48. As to love of display, do you, Eurydice, read and endeavour to remember what Timoxena wrote to Aristylla. And you, Pollianus, must not expect your wife to refrain from showy extravagance, if she sees that you do not despise it in other |B| matters, but that you take a pleasure in cups with gilding, rooms with painted walls, mules with decorated harness, and horses with neck-trappings. You cannot banish extravagance from the women’s quarters when it has the free run of the men’s. You are at the right age to cultivate philosophy. Adorn your character, therefore, by listening to careful reasoning and demonstration in improving company and conversation. Be like the bees. Gather valuable matter from every source. Carry it home in yourself, and share it with your wife by discussing it and making all the best principles agreeable and familiar to her. While |C|
Thou unto her art father, and honoured mother, and brother,
it is no less a matter of pride to hear a wife say, ‘Husband, thou unto me art guide, philosopher, and teacher of the noblest and divinest lessons.’ It is studies of this kind that tend to keep a woman from foolish practices. She will be ashamed to be dancing, when she is learning geometry. She will lend no ear to the incantations of sorcery, when she is listening to those of Plato and Xenophon. When any one promises to fetch down the moon,[[41]] she will laugh at the ignorance and silliness of women who believe such things; for she will possess a knowledge of astronomy, and will have heard how Aglaonice, the daughter of Hegetor of Thessaly, thoroughly understood |D| eclipses of the full moon, how she knew beforehand the date at which it must be caught in the shadow, and how she thereby cheated the women into believing that she was fetching it down herself.

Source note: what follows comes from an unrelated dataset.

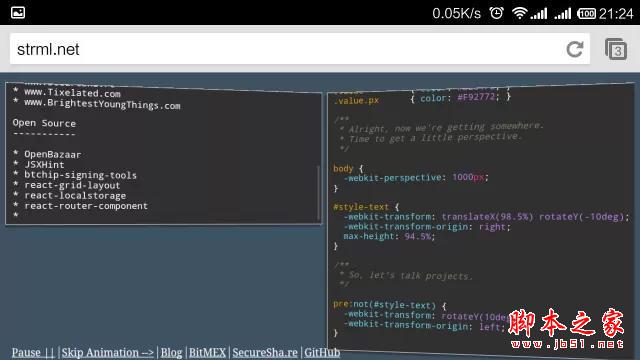Tap the image notification icon in status bar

We are told that no woman produces a child without the participation of the man, though there are shapeless and fleshlike growths—called ‘millstones’—which form themselves spontaneously from corrupted matter. We must beware of this occurring in women’s minds. If they are not impregnated with sound doctrines by sharing in the culture of their husbands, |E| they will of their own accord conceive many an ill-advised intention or irrational state of feeling.